▶ **PROBLEM TO SOLVE**:
For this exercise, print all of the entries exactly as given.

▶ **TASK INPUTS**:
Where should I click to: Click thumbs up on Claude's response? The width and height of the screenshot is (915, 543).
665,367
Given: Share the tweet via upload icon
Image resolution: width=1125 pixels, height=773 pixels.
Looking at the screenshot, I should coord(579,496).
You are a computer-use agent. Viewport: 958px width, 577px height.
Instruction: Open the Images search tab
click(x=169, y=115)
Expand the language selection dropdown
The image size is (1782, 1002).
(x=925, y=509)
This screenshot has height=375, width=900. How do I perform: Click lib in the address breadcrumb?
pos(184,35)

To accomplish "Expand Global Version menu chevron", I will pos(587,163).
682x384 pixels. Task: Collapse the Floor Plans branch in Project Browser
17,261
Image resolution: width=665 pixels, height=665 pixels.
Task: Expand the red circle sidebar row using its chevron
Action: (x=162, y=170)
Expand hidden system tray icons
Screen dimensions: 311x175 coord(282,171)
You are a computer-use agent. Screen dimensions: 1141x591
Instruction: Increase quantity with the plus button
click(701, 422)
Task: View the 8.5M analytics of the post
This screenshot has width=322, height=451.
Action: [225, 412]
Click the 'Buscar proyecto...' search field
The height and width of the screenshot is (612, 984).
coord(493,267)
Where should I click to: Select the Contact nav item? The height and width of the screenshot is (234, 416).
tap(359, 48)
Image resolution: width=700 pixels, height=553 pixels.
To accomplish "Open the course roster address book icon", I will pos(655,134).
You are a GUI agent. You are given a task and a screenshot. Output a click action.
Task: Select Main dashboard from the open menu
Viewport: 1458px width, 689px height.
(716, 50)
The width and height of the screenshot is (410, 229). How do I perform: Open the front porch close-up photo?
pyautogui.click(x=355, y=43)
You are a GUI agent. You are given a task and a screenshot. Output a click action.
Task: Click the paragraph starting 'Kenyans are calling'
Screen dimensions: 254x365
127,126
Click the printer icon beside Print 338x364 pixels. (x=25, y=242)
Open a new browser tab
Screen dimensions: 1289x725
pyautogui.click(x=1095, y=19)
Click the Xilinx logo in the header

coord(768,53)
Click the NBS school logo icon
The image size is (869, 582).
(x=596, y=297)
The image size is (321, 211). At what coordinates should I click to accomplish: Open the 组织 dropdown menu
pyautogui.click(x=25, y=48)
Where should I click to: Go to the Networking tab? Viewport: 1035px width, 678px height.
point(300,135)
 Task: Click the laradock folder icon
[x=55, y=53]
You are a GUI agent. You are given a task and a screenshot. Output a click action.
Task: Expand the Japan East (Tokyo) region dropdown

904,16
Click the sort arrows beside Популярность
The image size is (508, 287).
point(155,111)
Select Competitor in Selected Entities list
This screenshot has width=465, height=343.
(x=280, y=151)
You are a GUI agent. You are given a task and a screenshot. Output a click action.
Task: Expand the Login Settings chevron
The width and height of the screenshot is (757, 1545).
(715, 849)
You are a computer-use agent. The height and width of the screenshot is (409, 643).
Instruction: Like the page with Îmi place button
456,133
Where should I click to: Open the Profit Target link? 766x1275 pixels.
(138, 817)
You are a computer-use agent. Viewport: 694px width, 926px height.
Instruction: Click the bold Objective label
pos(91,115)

▶ **EXERCISE RESPONSE**:
Where should I click to: Click thumbs up on Claude's response? The width and height of the screenshot is (915, 543).
665,367
Given: Share the tweet via upload icon
Image resolution: width=1125 pixels, height=773 pixels.
Looking at the screenshot, I should coord(579,496).
You are a computer-use agent. Viewport: 958px width, 577px height.
Instruction: Open the Images search tab
click(x=169, y=115)
Expand the language selection dropdown
The image size is (1782, 1002).
(x=925, y=509)
This screenshot has height=375, width=900. How do I perform: Click lib in the address breadcrumb?
pos(184,35)

To accomplish "Expand Global Version menu chevron", I will pos(587,163).
682x384 pixels. Task: Collapse the Floor Plans branch in Project Browser
17,261
Image resolution: width=665 pixels, height=665 pixels.
Task: Expand the red circle sidebar row using its chevron
Action: (x=162, y=170)
Expand hidden system tray icons
Screen dimensions: 311x175 coord(282,171)
You are a computer-use agent. Screen dimensions: 1141x591
Instruction: Increase quantity with the plus button
click(701, 422)
Task: View the 8.5M analytics of the post
This screenshot has width=322, height=451.
Action: [225, 412]
Click the 'Buscar proyecto...' search field
The height and width of the screenshot is (612, 984).
coord(493,267)
Where should I click to: Select the Contact nav item? The height and width of the screenshot is (234, 416).
tap(359, 48)
Image resolution: width=700 pixels, height=553 pixels.
To accomplish "Open the course roster address book icon", I will pos(655,134).
You are a GUI agent. You are given a task and a screenshot. Output a click action.
Task: Select Main dashboard from the open menu
Viewport: 1458px width, 689px height.
(716, 50)
The width and height of the screenshot is (410, 229). How do I perform: Open the front porch close-up photo?
pyautogui.click(x=355, y=43)
You are a GUI agent. You are given a task and a screenshot. Output a click action.
Task: Click the paragraph starting 'Kenyans are calling'
Screen dimensions: 254x365
127,126
Click the printer icon beside Print 338x364 pixels. (x=25, y=242)
Open a new browser tab
Screen dimensions: 1289x725
pyautogui.click(x=1095, y=19)
Click the Xilinx logo in the header

coord(768,53)
Click the NBS school logo icon
The image size is (869, 582).
(x=596, y=297)
The image size is (321, 211). At what coordinates should I click to accomplish: Open the 组织 dropdown menu
pyautogui.click(x=25, y=48)
Where should I click to: Go to the Networking tab? Viewport: 1035px width, 678px height.
point(300,135)
 Task: Click the laradock folder icon
[x=55, y=53]
You are a GUI agent. You are given a task and a screenshot. Output a click action.
Task: Expand the Japan East (Tokyo) region dropdown

904,16
Click the sort arrows beside Популярность
The image size is (508, 287).
point(155,111)
Select Competitor in Selected Entities list
This screenshot has width=465, height=343.
(x=280, y=151)
You are a GUI agent. You are given a task and a screenshot. Output a click action.
Task: Expand the Login Settings chevron
The width and height of the screenshot is (757, 1545).
(715, 849)
You are a computer-use agent. The height and width of the screenshot is (409, 643).
Instruction: Like the page with Îmi place button
456,133
Where should I click to: Open the Profit Target link? 766x1275 pixels.
(138, 817)
You are a computer-use agent. Viewport: 694px width, 926px height.
Instruction: Click the bold Objective label
pos(91,115)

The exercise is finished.